_Exercise_:
Starting at the line containing "You are a GUI" and ending after the line containing "Image resolution: width=1280", output those lines as a Markdown table with columns Num and Content. Skip any blank lines.

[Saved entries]
▬▬▬▬▬▬

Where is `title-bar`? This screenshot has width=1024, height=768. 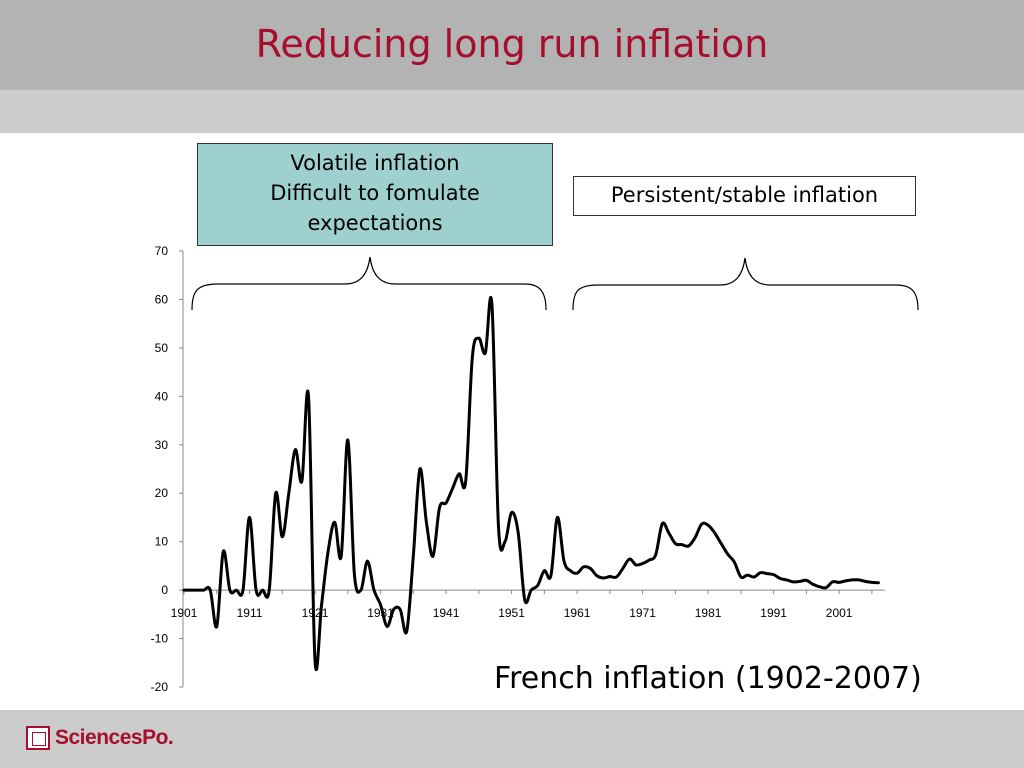 title-bar is located at coordinates (512, 45).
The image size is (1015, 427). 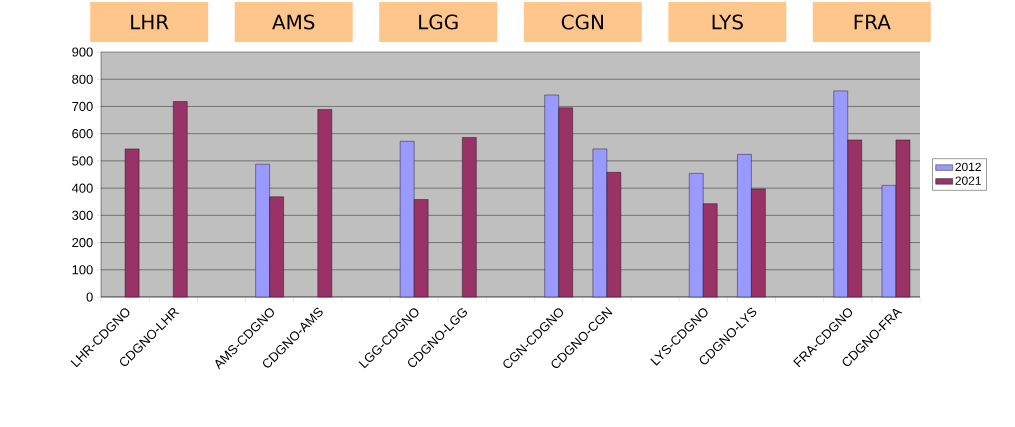 What do you see at coordinates (82, 106) in the screenshot?
I see `y-tick-label: 700` at bounding box center [82, 106].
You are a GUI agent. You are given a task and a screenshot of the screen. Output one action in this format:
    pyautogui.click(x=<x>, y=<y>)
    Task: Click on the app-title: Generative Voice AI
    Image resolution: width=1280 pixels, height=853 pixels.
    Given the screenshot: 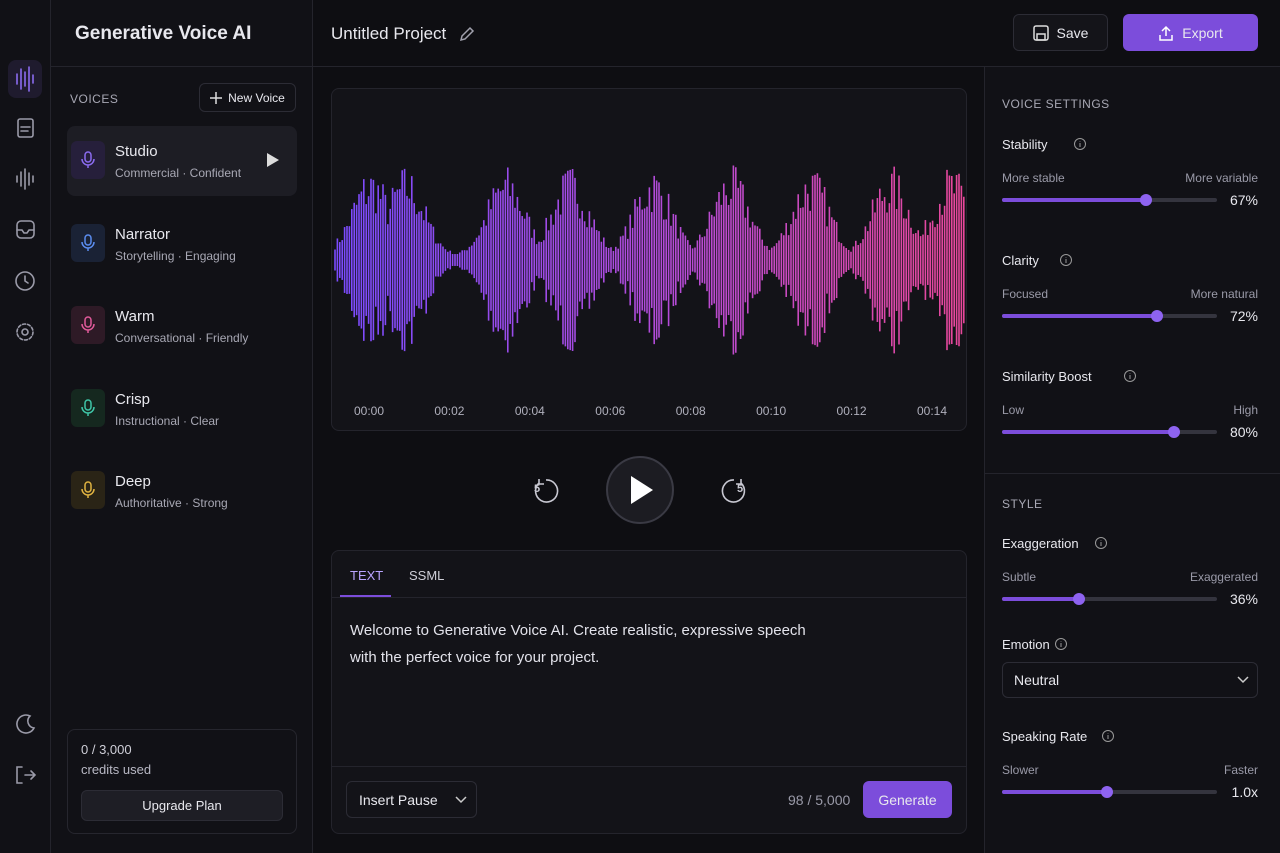 What is the action you would take?
    pyautogui.click(x=164, y=34)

▬▬▬▬▬▬

_Result_:
| Num | Content |
|---|---|
| 1 | You are a GUI agent. You are given a task and a screenshot of the screen. Output one action in this format: |
| 2 |     pyautogui.click(x=<x>, y=<y>) |
| 3 |     Task: Click on the app-title: Generative Voice AI |
| 4 |     Image resolution: width=1280 pixels, height=853 pixels. |